Given records ::
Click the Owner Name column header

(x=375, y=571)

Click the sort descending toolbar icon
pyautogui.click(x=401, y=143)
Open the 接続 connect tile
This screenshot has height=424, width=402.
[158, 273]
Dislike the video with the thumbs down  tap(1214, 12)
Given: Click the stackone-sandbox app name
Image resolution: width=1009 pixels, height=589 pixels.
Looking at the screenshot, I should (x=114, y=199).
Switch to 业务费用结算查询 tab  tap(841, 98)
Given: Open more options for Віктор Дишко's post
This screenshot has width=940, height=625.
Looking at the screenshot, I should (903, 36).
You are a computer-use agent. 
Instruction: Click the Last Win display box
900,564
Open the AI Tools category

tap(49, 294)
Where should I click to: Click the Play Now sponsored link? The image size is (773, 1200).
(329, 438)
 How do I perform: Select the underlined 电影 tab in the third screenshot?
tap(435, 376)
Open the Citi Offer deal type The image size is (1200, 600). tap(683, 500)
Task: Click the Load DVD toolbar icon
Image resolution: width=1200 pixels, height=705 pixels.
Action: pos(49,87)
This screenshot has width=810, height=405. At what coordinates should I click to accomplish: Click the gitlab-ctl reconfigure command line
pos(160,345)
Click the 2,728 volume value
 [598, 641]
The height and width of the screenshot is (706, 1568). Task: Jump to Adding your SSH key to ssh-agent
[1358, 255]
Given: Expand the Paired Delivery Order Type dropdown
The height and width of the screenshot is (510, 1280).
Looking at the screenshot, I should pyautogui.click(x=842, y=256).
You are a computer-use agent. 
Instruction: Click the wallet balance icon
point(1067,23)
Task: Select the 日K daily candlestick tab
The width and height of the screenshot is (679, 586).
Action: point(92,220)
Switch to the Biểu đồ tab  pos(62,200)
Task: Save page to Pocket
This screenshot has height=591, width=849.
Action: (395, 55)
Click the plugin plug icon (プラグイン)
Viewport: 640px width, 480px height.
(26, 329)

Assignment :: Which lines of the data include the word "Switch"? Copy each one.

Solution ::
Switch to 业务费用结算查询 tab  tap(841, 98)
Switch to the Biểu đồ tab  pos(62,200)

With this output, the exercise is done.